One of our favorite seasonal treats are the pumpkin scones from Starbucks. We wanted to try and make a plant based and gluten free version of them, and we think they might be better than the original!
These scones are the perfect breakfast item or afternoon snack with a cup of tea or coffee.
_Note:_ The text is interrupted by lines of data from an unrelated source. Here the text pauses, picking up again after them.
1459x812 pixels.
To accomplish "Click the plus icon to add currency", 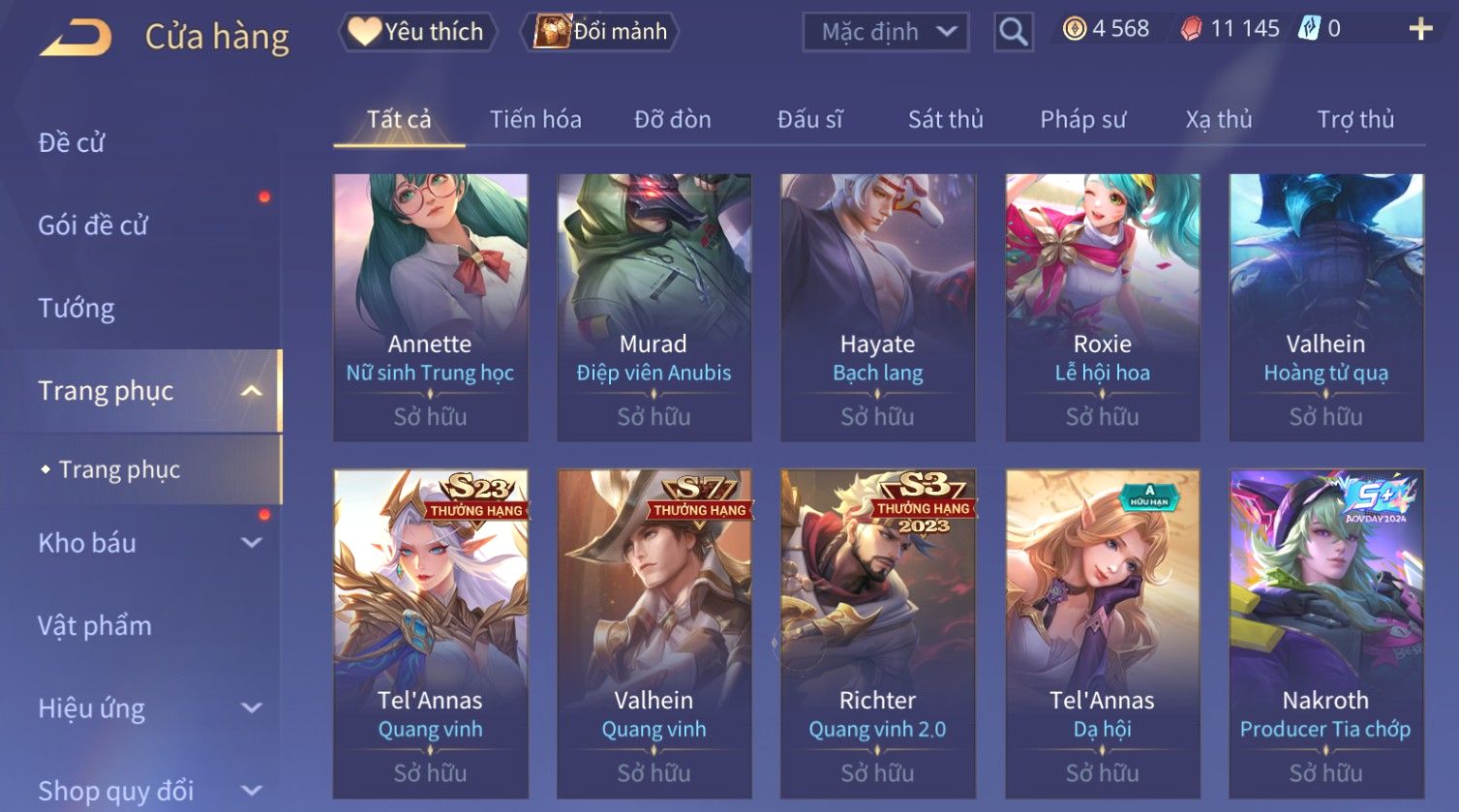I will 1420,29.
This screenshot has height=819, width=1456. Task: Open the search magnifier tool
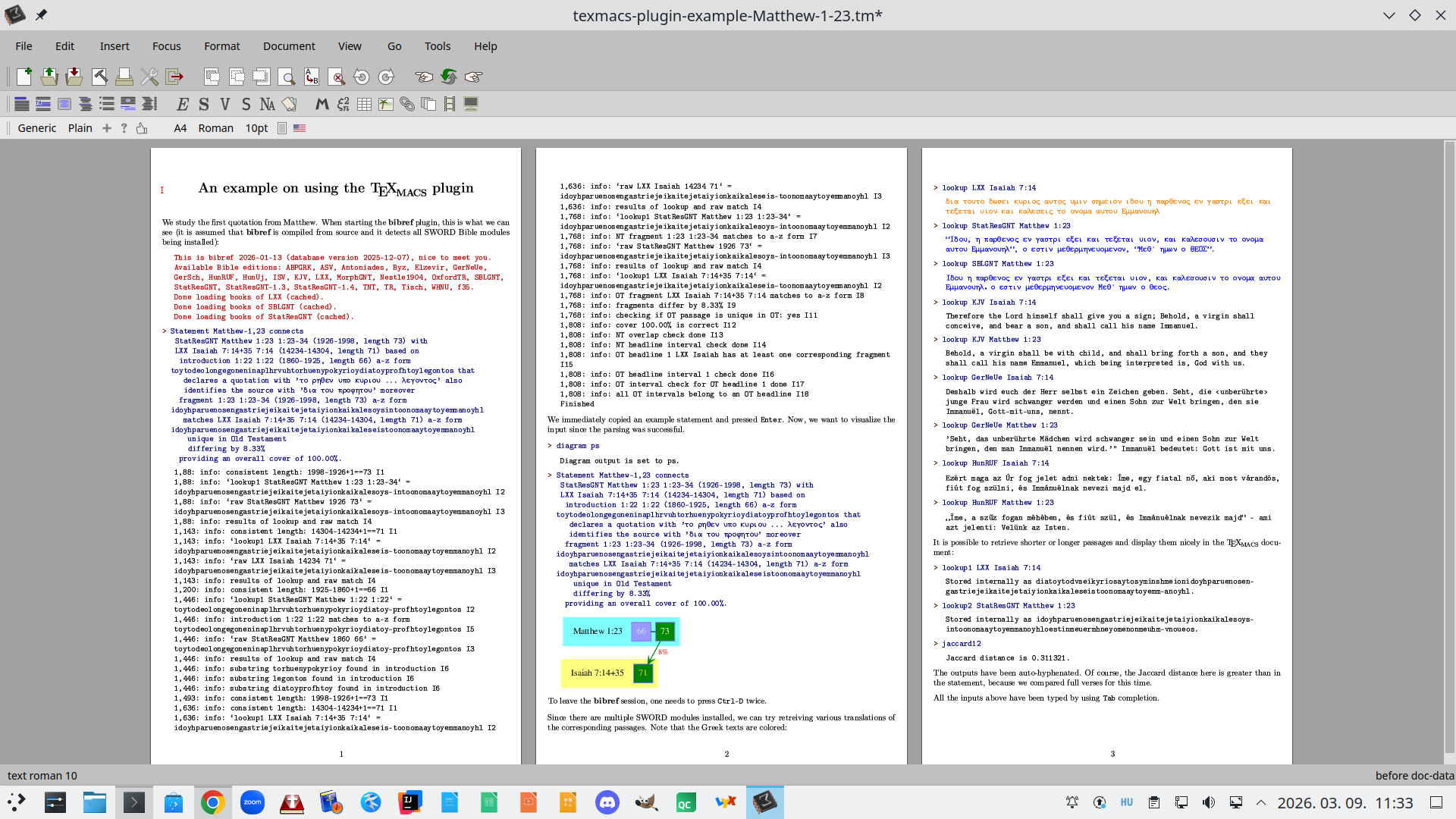click(x=287, y=77)
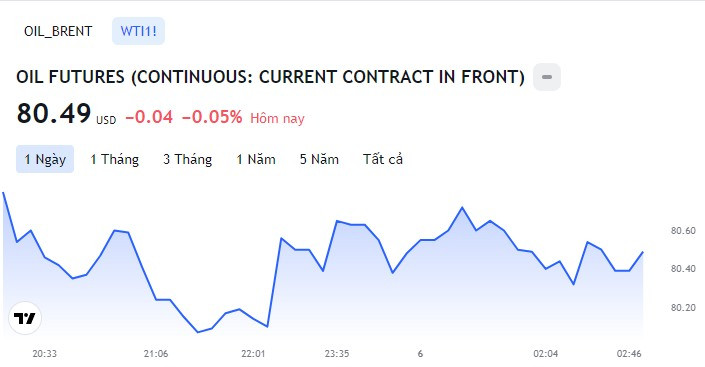Choose the 5 Năm time range

pyautogui.click(x=319, y=159)
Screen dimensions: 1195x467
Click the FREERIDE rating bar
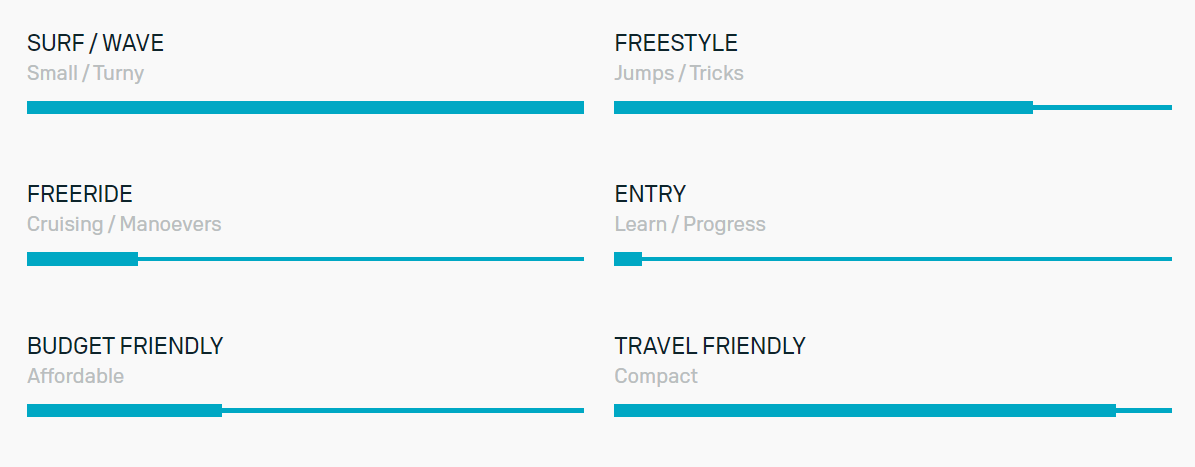coord(305,259)
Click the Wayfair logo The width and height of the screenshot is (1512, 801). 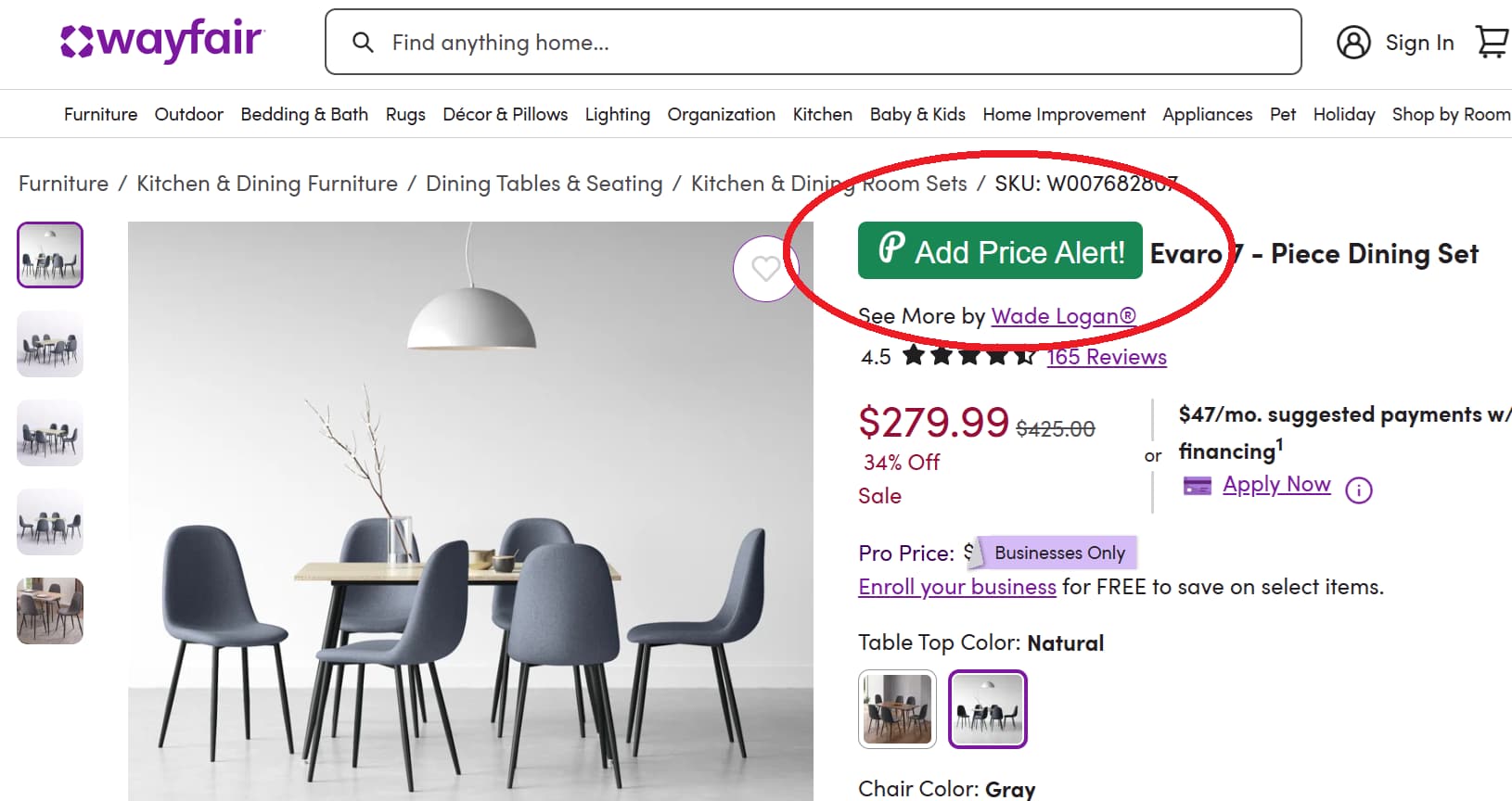point(160,39)
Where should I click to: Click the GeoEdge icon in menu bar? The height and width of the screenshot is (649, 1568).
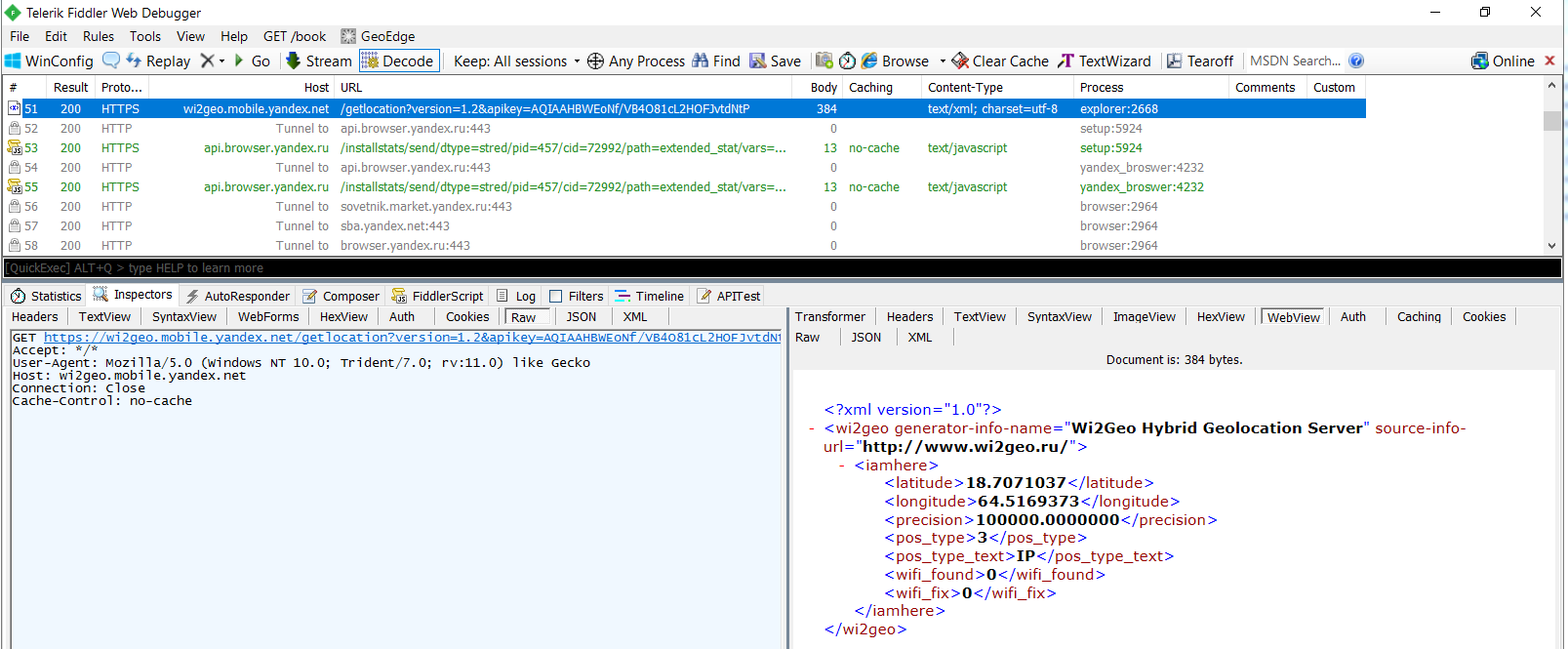click(348, 36)
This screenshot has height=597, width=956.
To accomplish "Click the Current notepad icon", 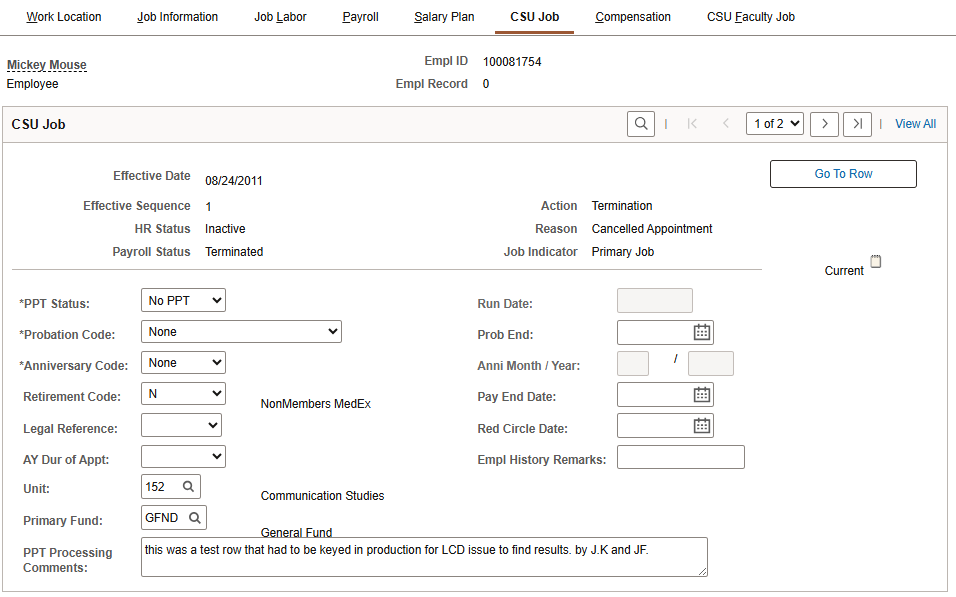I will [x=876, y=262].
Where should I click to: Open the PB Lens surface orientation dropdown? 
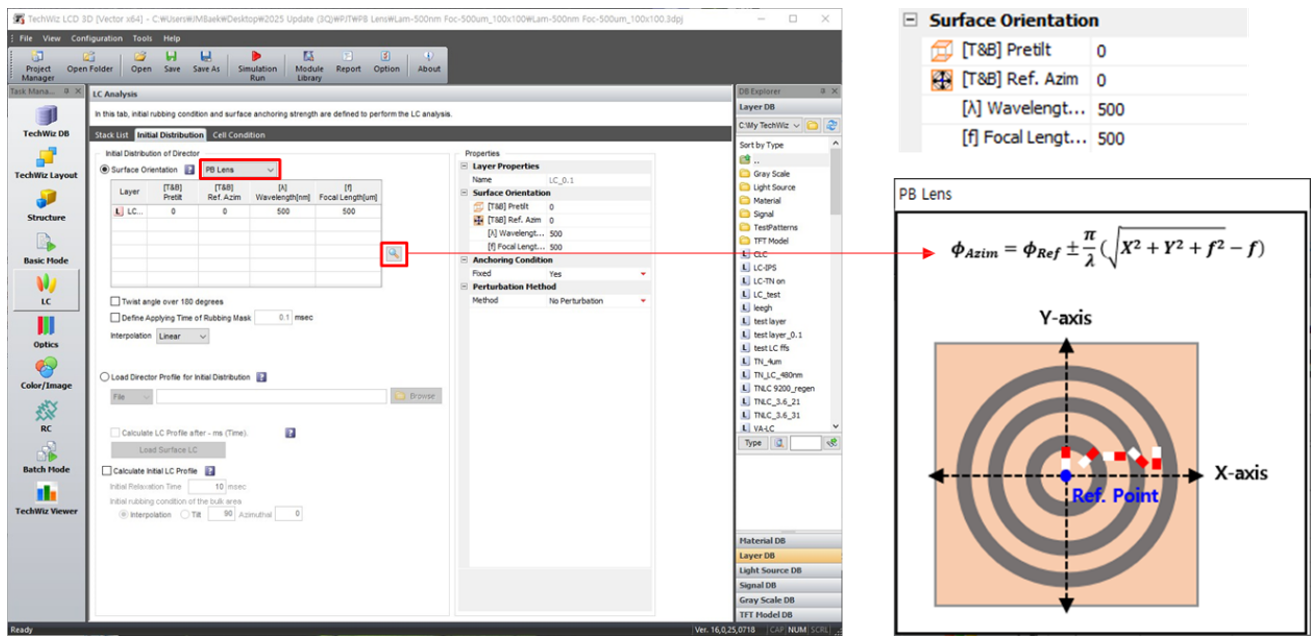(239, 170)
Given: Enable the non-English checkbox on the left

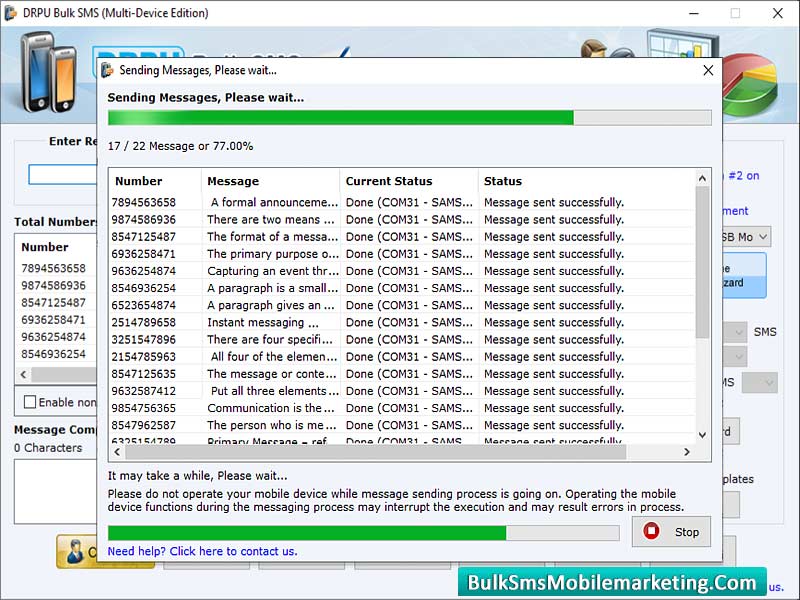Looking at the screenshot, I should click(x=30, y=402).
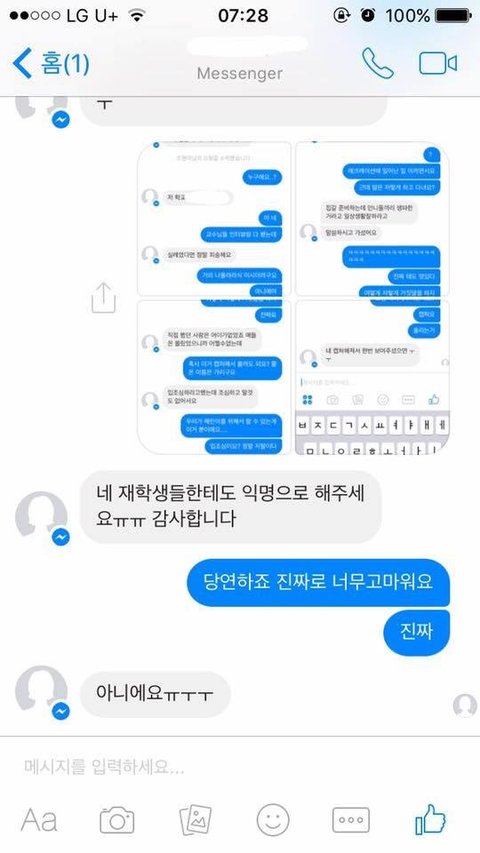
Task: Open the more options three-dot icon
Action: tap(351, 820)
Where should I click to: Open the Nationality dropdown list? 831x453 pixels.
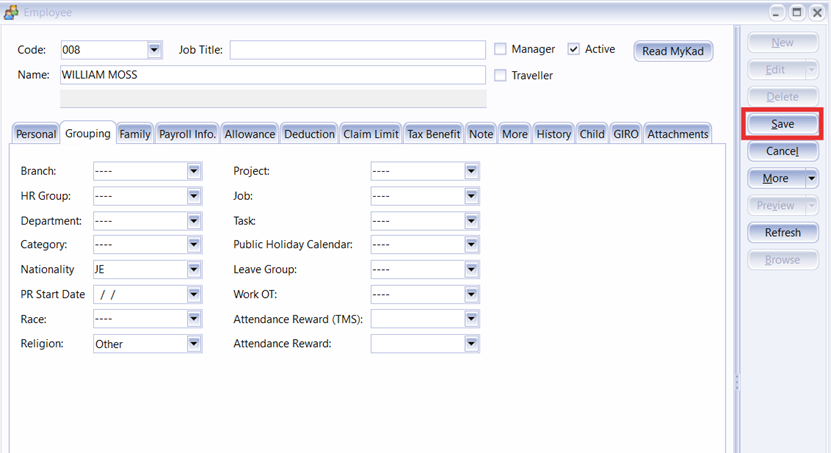[x=194, y=270]
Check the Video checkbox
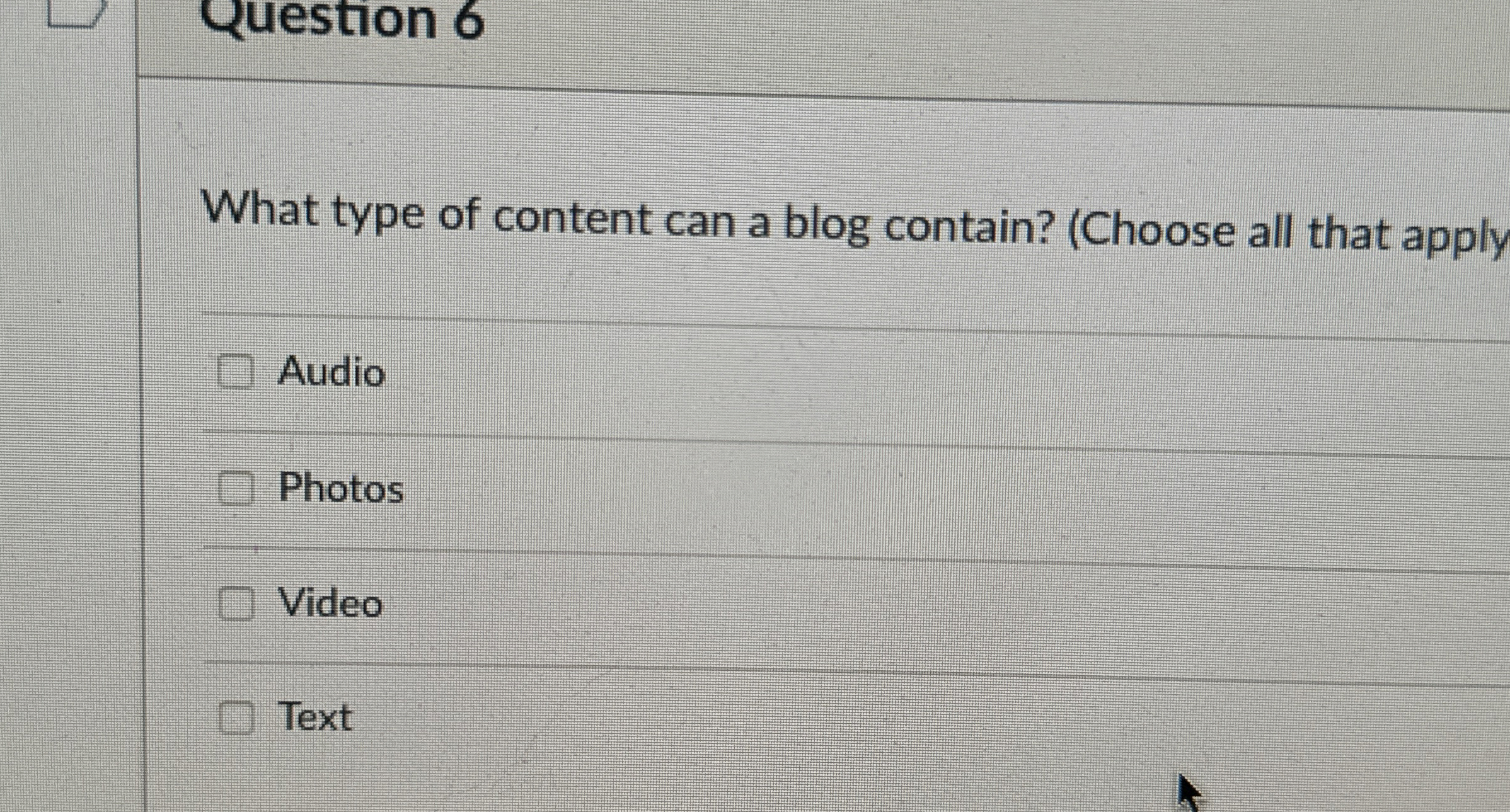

They are light and are the perfect blend of all of the fall/winter time flavors from the pumpkin puree, cinnamon, nutmeg, and more!
· 2 Cups of gluten free flour
· 6 Tbsp brown sugar
· 2 Tsp baking powder
· 1 Flaxseed egg (1 Tbsp of ground flaxseed + 3 Tbsp of water)
· 1 Tsp of cinnamon
· ½ Tsp of nutmeg
· Pinch of ground ginger
· ½ Tsp of salt
· 6 Tbsp vegan butter
· ½ Cup pumpkin puree
· 3 Tbsp applesauce
· 3 Tbsp milk alternative (we used almond milk)
· 2 Tsp vanilla extract
· 1 Cup powdered sugar
· ½ Tsp vanilla extract
· 1 Tbsp milk alternative
· ¼ Tsp cinnamon
· ¼ Tsp nutmeg
· ¼ Tsp ground ginger
Line a baking sheet with parchment paper and lightly dust with gluten free flour (about a tablespoon)
In a mixing bowl, mix the dry ingredients
Cut in the cold butter with your hands or stand mixer attachment until the mixture is dry and crumbly
Fold in the wet ingredients until dough is stiff
Preheat oven to 425 F and chill dough while you are waiting
Place dough ball on the lined baking sheet and using a rolling pin, roll out into about 1 inch thick circle
Bake for 10 minutes
Remove from oven and cut the circle into 6-8 pieces and separate them slightly
Bake for another 5-10 minutes or until golden brown
Transfer scones to a cooling rack, and prepare the glaze (without the spices)
Once the scones have cooled completely, drizzle about half of the glaze over them.
Add the spices to the remaining glaze and add a second drizzle to the scones.